━━━━━ Dataset records

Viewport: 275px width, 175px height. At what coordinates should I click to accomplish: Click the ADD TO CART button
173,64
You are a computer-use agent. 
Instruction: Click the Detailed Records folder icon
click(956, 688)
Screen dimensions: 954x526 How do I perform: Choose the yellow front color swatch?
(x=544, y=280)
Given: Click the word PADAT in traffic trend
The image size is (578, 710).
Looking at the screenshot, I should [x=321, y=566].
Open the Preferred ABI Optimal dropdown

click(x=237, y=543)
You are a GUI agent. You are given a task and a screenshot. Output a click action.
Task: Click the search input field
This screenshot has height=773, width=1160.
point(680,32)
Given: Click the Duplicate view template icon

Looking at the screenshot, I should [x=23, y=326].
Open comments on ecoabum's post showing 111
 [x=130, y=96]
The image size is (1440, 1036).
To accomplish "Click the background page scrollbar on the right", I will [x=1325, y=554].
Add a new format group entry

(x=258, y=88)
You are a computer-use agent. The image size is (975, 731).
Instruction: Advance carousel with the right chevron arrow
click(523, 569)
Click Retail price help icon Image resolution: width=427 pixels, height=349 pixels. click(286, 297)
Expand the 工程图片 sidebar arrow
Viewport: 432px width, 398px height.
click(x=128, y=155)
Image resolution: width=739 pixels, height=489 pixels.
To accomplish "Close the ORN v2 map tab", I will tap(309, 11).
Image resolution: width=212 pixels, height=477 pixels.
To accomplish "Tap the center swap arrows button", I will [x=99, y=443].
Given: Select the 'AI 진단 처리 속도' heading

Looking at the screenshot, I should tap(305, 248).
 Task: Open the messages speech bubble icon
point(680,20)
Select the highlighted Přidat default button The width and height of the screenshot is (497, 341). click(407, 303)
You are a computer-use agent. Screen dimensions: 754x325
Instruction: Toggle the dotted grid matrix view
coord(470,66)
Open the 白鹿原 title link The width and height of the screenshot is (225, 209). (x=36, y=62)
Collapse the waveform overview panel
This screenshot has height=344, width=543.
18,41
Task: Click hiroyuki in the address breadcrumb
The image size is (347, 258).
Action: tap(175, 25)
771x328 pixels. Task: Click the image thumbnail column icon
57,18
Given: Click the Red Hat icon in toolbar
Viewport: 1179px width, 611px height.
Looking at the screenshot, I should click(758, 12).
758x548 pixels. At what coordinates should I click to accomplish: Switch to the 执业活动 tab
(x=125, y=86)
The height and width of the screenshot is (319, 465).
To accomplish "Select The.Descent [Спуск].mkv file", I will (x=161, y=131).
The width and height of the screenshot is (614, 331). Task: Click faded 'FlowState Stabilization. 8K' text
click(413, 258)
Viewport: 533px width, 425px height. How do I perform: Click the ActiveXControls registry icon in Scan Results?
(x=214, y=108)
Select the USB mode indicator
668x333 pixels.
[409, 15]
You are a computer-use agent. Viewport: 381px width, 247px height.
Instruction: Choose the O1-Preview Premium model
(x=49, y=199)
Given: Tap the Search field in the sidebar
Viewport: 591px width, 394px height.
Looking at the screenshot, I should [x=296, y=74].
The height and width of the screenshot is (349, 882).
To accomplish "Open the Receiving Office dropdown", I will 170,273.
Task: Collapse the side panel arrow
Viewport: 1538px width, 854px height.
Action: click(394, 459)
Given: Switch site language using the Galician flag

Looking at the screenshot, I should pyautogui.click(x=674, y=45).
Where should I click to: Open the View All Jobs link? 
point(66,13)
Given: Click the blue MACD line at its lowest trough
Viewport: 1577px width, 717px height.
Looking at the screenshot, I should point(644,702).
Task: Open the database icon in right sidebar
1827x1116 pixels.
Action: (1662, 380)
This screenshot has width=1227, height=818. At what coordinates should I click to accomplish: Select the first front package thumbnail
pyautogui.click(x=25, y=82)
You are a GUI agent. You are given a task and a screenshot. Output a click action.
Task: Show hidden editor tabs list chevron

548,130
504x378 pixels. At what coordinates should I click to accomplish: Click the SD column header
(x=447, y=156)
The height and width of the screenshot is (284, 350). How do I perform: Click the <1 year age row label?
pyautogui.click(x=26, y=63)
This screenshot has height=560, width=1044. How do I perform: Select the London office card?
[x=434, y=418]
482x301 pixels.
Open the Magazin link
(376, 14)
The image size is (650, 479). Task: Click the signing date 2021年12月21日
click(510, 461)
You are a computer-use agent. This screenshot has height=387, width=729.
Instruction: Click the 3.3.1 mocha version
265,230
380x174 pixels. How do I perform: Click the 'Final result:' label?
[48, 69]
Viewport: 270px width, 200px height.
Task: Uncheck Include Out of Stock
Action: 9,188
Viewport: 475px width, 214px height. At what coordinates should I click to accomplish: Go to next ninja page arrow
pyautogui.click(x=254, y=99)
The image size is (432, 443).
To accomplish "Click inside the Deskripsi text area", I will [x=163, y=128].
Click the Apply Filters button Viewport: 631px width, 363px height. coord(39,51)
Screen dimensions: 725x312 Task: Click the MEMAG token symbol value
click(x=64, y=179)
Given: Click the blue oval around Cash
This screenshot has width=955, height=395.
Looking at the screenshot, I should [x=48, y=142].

━━━━━━━━━━

_Aim of the exercise_
Every record must be written out again without any change.

_Reply_
Viewport: 275px width, 175px height. At what coordinates should I click to accomplish: Click the ADD TO CART button
173,64
You are a computer-use agent. 
Instruction: Click the Detailed Records folder icon
click(956, 688)
Screen dimensions: 954x526 How do I perform: Choose the yellow front color swatch?
(x=544, y=280)
Given: Click the word PADAT in traffic trend
The image size is (578, 710).
Looking at the screenshot, I should [x=321, y=566].
Open the Preferred ABI Optimal dropdown

click(x=237, y=543)
You are a GUI agent. You are given a task and a screenshot. Output a click action.
Task: Click the search input field
This screenshot has height=773, width=1160.
point(680,32)
Given: Click the Duplicate view template icon

Looking at the screenshot, I should [x=23, y=326].
Open comments on ecoabum's post showing 111
 [x=130, y=96]
The image size is (1440, 1036).
To accomplish "Click the background page scrollbar on the right", I will [x=1325, y=554].
Add a new format group entry

(x=258, y=88)
You are a computer-use agent. The image size is (975, 731).
Instruction: Advance carousel with the right chevron arrow
click(523, 569)
Click Retail price help icon Image resolution: width=427 pixels, height=349 pixels. click(286, 297)
Expand the 工程图片 sidebar arrow
Viewport: 432px width, 398px height.
click(x=128, y=155)
Image resolution: width=739 pixels, height=489 pixels.
To accomplish "Close the ORN v2 map tab", I will tap(309, 11).
Image resolution: width=212 pixels, height=477 pixels.
To accomplish "Tap the center swap arrows button", I will [x=99, y=443].
Given: Select the 'AI 진단 처리 속도' heading

Looking at the screenshot, I should tap(305, 248).
 Task: Open the messages speech bubble icon
point(680,20)
Select the highlighted Přidat default button The width and height of the screenshot is (497, 341). click(407, 303)
You are a computer-use agent. Screen dimensions: 754x325
Instruction: Toggle the dotted grid matrix view
coord(470,66)
Open the 白鹿原 title link The width and height of the screenshot is (225, 209). (x=36, y=62)
Collapse the waveform overview panel
This screenshot has height=344, width=543.
18,41
Task: Click hiroyuki in the address breadcrumb
The image size is (347, 258).
Action: tap(175, 25)
771x328 pixels. Task: Click the image thumbnail column icon
57,18
Given: Click the Red Hat icon in toolbar
Viewport: 1179px width, 611px height.
Looking at the screenshot, I should click(758, 12).
758x548 pixels. At what coordinates should I click to accomplish: Switch to the 执业活动 tab
(x=125, y=86)
The height and width of the screenshot is (319, 465).
To accomplish "Select The.Descent [Спуск].mkv file", I will (x=161, y=131).
The width and height of the screenshot is (614, 331). Task: Click faded 'FlowState Stabilization. 8K' text
click(413, 258)
Viewport: 533px width, 425px height. How do I perform: Click the ActiveXControls registry icon in Scan Results?
(x=214, y=108)
Select the USB mode indicator
668x333 pixels.
[409, 15]
You are a computer-use agent. Viewport: 381px width, 247px height.
Instruction: Choose the O1-Preview Premium model
(x=49, y=199)
Given: Tap the Search field in the sidebar
Viewport: 591px width, 394px height.
Looking at the screenshot, I should [x=296, y=74].
The height and width of the screenshot is (349, 882).
To accomplish "Open the Receiving Office dropdown", I will 170,273.
Task: Collapse the side panel arrow
Viewport: 1538px width, 854px height.
Action: click(394, 459)
Given: Switch site language using the Galician flag

Looking at the screenshot, I should pyautogui.click(x=674, y=45).
Where should I click to: Open the View All Jobs link? 
point(66,13)
Given: Click the blue MACD line at its lowest trough
Viewport: 1577px width, 717px height.
Looking at the screenshot, I should point(644,702).
Task: Open the database icon in right sidebar
1827x1116 pixels.
Action: (1662, 380)
This screenshot has width=1227, height=818. At what coordinates should I click to accomplish: Select the first front package thumbnail
pyautogui.click(x=25, y=82)
You are a GUI agent. You are given a task and a screenshot. Output a click action.
Task: Show hidden editor tabs list chevron

548,130
504x378 pixels. At what coordinates should I click to accomplish: Click the SD column header
(x=447, y=156)
The height and width of the screenshot is (284, 350). How do I perform: Click the <1 year age row label?
pyautogui.click(x=26, y=63)
This screenshot has height=560, width=1044. How do I perform: Select the London office card?
[x=434, y=418]
482x301 pixels.
Open the Magazin link
(376, 14)
The image size is (650, 479). Task: Click the signing date 2021年12月21日
click(510, 461)
You are a computer-use agent. This screenshot has height=387, width=729.
Instruction: Click the 3.3.1 mocha version
265,230
380x174 pixels. How do I perform: Click the 'Final result:' label?
[48, 69]
Viewport: 270px width, 200px height.
Task: Uncheck Include Out of Stock
Action: 9,188
Viewport: 475px width, 214px height. At what coordinates should I click to accomplish: Go to next ninja page arrow
pyautogui.click(x=254, y=99)
The image size is (432, 443).
To accomplish "Click inside the Deskripsi text area", I will [x=163, y=128].
Click the Apply Filters button Viewport: 631px width, 363px height. coord(39,51)
Screen dimensions: 725x312 Task: Click the MEMAG token symbol value
click(x=64, y=179)
Given: Click the blue oval around Cash
This screenshot has width=955, height=395.
Looking at the screenshot, I should [x=48, y=142].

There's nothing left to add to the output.